Yesterday’s news — first reported by Semafor — adds another layer: Intel is in early talks to bring AMD on board as a foundry customer, the report says. While no deal is guaranteed, such a move would be a remarkable vote of confidence.
AMD, after all, currently relies heavily on Taiwan’s TSMC for its chip production. Even partial migration of AMD’s manufacturing to Intel would underscore Intel’s growing relevance in U.S. semiconductor policy and industry strategy.
The market reacted swiftly — Intel shares jumped about 3.5% on the news and are now up roughly 77% year-to-date.
The news comes on the heels of a series of other powerful endorsements. In the past seven weeks alone, Intel has secured capital or support from the White House, Nvidia, SoftBank, and reportedly has Apple and TSMC in the mix of ongoing talks. Now, you can add AMD to the list.

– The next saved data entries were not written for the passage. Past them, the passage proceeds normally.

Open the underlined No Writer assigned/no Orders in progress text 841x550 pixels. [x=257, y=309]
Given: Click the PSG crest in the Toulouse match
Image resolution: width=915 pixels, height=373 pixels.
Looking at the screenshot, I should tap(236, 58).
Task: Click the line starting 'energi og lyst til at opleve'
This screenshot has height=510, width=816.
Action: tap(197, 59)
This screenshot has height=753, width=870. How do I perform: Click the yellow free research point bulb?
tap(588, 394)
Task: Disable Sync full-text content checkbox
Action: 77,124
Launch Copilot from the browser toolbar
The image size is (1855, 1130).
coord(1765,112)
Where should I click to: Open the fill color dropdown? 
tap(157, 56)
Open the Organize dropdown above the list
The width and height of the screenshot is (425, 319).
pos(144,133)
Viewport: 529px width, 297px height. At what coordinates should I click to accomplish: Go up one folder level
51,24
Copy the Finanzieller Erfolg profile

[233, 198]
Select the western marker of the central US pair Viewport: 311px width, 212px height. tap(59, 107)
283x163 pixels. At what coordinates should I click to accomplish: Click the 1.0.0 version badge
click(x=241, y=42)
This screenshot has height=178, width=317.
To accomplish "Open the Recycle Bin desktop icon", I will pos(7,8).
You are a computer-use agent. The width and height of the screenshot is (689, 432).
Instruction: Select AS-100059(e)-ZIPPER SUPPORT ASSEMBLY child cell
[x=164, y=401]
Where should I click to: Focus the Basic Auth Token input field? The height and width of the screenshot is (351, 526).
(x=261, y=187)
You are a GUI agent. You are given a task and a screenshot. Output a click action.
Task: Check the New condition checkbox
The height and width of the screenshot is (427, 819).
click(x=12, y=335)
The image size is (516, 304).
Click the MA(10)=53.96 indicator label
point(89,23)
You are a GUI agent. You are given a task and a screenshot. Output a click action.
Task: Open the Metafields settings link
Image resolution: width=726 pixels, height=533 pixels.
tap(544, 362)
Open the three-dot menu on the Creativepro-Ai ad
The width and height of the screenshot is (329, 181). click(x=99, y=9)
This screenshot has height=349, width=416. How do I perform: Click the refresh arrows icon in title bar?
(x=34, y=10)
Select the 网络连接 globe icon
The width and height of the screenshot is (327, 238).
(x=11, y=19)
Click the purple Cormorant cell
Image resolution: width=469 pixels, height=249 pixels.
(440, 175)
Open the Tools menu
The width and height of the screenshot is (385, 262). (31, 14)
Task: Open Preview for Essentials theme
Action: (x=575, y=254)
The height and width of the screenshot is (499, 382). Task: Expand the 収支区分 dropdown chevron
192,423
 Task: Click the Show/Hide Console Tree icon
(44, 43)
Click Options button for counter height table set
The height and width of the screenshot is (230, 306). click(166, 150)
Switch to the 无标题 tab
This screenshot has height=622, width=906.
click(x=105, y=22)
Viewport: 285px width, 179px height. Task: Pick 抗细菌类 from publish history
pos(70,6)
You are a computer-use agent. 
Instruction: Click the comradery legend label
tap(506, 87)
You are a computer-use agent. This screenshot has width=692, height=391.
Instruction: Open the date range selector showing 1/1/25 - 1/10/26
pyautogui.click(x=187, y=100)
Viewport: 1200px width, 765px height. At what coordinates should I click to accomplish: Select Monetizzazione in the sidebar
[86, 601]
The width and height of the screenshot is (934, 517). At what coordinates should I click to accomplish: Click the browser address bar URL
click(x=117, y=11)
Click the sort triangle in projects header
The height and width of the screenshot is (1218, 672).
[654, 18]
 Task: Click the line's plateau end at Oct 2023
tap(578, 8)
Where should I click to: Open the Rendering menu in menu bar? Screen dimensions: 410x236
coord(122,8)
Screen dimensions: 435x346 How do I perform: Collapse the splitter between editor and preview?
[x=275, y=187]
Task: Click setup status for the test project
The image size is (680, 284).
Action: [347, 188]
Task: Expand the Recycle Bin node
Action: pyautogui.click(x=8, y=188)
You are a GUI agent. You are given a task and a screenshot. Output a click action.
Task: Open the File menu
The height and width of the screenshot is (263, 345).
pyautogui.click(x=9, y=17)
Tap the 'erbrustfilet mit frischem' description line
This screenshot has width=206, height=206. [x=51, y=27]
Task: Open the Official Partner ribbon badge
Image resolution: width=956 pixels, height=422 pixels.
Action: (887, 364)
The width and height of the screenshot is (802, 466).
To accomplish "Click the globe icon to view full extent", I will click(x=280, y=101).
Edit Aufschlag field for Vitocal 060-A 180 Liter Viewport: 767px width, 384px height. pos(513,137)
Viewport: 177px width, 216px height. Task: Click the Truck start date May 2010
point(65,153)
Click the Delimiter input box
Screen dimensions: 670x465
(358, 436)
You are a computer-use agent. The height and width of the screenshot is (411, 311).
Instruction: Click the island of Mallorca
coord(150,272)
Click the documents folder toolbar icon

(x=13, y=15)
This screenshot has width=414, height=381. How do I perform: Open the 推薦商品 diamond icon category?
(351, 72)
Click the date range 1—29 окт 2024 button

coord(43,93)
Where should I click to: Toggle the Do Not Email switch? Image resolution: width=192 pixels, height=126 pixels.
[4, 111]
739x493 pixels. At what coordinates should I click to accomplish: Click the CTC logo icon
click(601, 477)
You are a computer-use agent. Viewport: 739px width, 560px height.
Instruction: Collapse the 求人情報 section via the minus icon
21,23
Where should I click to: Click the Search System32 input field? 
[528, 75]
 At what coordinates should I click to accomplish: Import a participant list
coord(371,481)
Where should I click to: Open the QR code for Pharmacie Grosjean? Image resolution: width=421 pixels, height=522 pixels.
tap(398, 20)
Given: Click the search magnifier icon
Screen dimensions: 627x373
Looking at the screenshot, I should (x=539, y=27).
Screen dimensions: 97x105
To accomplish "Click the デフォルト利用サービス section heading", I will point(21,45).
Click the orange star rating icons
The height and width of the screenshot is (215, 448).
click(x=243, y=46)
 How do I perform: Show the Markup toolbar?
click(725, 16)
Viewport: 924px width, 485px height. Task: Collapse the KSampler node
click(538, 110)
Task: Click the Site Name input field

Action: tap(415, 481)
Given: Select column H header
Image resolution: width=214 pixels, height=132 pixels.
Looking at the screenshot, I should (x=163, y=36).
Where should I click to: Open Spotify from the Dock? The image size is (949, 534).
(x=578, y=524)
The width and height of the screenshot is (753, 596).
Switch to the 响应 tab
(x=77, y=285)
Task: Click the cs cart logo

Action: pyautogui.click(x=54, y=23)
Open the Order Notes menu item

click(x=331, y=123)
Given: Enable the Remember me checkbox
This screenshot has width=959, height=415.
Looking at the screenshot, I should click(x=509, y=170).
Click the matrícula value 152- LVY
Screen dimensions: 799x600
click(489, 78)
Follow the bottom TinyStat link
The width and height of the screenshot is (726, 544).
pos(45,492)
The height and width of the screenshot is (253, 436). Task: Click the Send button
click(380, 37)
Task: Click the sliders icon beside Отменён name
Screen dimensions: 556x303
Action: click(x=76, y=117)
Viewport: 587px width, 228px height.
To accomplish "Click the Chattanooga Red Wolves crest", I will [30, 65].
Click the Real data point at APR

That’s whole fucking chip industry for the most part — the most important players in global semiconductors and the U.S. government itself. Together, they could be positioning Intel as America’s semiconductor champion.
As I said a couple days ago, Intel’s turnaround isn’t just about fixing manufacturing stumbles. It’s about political, financial, and corporate heavyweights aligning to ensure Intel succeeds.
Washington needs a U.S.-based semiconductor leader. Corporate America needs a large-scale domestic foundry alternative. Investors need exposure to the chip boom without paying Nvidia’s astronomical multiples. Intel sits squarely at the intersection of all three.
At a valuation still around 2.75x sales — compared to Nvidia’s 26x — the upside remains enormous if Intel continues to shed its “laggard” reputation and cements its role as the indispensable anchor of America’s chip ecosystem.
I have been crowing about Intel since it was trading perpetually between $19 and $25, when people thought the company was headed for bankruptcy.
At $35, after multiple bouts of skepticism, I continue to hold exposure — because the story appears to only be getting stronger. Technically, I’m looking to see if $35 goes from resistance to support. After that, next stop could be $50, should it happen.
With AMD now potentially in the fold, the case for Intel as one of the greatest turnaround efforts in corporate history grows even harder to ignore.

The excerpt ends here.